Technical Communicators Must Evolve to Support Augmented Reality

As other AREA blog posts and pages on this website attest, Augmented Reality can be very beneficial but it doesn’t happen by itself. The preparation and delivery of AR experiences in professional settings involves the cooperation of many groups and investments from diverse points in a larger corporate information value chain. One of those groups is responsible for technical documentation.

As a professional technical communicator, I believe that introducing AR will also be rewarding to those people and organizations delivering their content in new, contextually driven systems. However, the development and delivery of AR-enriched content also comes with a new set of challenges.

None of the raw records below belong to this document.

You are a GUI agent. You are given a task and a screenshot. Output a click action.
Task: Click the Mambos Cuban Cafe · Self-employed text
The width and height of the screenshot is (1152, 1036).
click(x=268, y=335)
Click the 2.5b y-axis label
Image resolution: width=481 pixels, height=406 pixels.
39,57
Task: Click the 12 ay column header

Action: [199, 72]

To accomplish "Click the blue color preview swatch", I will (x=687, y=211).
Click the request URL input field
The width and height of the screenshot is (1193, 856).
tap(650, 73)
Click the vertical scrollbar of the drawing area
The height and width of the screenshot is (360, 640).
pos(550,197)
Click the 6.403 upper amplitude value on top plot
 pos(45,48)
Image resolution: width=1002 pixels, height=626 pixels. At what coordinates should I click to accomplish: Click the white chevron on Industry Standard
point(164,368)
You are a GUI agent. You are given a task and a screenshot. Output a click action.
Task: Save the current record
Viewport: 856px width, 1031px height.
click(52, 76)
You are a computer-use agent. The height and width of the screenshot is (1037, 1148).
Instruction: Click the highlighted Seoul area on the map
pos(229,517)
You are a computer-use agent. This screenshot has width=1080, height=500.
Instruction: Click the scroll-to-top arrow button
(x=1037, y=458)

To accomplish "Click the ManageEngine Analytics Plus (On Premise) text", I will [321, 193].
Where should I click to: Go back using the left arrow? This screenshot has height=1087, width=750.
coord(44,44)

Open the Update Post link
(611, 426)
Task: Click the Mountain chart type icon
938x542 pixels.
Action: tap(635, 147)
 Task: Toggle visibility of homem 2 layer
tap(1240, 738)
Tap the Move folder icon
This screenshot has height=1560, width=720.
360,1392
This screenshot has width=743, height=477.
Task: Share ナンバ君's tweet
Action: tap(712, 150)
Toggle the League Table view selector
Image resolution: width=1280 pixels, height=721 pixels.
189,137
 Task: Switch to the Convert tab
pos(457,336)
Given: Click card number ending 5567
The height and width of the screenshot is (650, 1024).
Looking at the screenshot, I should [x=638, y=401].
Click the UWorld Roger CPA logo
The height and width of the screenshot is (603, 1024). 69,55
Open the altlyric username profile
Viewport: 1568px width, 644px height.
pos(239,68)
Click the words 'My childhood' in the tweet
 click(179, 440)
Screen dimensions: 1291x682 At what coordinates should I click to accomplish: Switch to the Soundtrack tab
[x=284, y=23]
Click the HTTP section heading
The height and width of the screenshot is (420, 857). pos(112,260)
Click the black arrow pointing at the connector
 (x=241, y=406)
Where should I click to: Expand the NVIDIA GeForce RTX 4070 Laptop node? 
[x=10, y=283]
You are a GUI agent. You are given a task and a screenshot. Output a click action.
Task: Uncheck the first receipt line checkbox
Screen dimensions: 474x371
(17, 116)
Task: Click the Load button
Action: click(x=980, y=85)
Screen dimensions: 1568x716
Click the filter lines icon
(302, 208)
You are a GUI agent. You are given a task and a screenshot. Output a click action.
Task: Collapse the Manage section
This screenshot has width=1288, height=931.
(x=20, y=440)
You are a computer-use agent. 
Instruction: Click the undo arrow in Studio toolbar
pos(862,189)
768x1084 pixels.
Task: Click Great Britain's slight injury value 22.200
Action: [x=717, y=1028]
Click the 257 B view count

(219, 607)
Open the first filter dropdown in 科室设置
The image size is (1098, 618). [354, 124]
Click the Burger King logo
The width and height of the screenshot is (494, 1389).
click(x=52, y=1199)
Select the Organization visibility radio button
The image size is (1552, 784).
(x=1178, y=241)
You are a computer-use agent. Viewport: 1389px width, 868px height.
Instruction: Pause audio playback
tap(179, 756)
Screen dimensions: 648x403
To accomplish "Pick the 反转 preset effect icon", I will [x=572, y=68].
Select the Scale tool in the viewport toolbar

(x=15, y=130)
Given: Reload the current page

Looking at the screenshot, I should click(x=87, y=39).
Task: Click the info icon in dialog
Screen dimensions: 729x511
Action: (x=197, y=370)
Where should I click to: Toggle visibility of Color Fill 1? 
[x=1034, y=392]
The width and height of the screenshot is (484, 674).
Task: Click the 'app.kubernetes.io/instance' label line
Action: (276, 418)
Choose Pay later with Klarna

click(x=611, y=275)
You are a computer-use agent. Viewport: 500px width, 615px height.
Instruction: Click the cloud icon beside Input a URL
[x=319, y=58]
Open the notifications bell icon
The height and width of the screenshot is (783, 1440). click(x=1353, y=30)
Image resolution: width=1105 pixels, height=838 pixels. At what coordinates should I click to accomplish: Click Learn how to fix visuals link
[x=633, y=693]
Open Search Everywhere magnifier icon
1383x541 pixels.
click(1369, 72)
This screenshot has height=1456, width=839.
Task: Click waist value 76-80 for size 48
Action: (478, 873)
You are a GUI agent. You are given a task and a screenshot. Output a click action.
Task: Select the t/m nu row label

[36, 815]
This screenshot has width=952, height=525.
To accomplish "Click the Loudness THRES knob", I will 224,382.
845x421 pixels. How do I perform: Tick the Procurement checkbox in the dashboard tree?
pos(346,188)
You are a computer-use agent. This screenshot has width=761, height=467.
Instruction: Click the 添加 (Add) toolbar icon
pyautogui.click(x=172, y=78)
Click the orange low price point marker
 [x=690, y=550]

From Topic-Based Content to Experiences

Changes in technologies, skills, priorities and procedures will be necessary. Accepting responsibility for and producing AR-enriched content will involve a shift in the mindset of technical communicators who, like most of their customers, are accustomed to developing traditional, topic-based or video content. In other words, technical communicators will have to embrace a more holistic view of content: experiences.

This means that, in addition to performing their traditional information development tasks, technical communicators will need to begin designing and supporting the delivery of content that changes in real time, based on the user’s context.

Crowded Display

We Need New Approaches

When content is destined for use on AR-enabled systems, our technologies will need to change. We’ll also need to adopt new approaches designed to:

  • Position and format the experience content so that it doesn’t obstruct the viewer’s line of sight to the real world target, as well as present other objects that could introduce risk or errors.
  • Anticipate and correct error conditions in real time, under constantly changing light and environmental conditions.
  • Design overlay information so that it doesn’t overload the user’s ability to process and use the information effectively.
  • Leverage sophisticated software that produces and manages 3D models, and reduce current reliance on traditional 2D graphics and illustrations.
  • Take into consideration the higher processing power required to render digital models, graphics or other supplementary data over the real world in real time, while taking into consideration its impact on battery life.
  • Plan for both the user’s device to access high-performance networks (especially when the content is in 3D format and stored on corporate servers), and for when those connections have high latency or are interrupted.
  • Work with the strengths and limitations of new end user hardware such as smart glasses or helmets, watches and other wearable sensors, and design new software tools that are unique to these, and rapidly evolving.
  • Adopt still other types of new hardware and software to capture the objects, develop, view and test the experiences when under development.
  • Design to comply with new yet-to-be-defined policies and tools for certification, data security and encryption.
  • Notify users when their every action is being captured and recorded, and control this capture, while managing the changing acceptance (or resistance to) these technologies.
  • Manage the use of cameras in restricted environments in order to reduce risk of confidential information being exposed and pirated.
  • Measure benefits gained from, and additional costs and complexity associated with the delivery of AR experiences.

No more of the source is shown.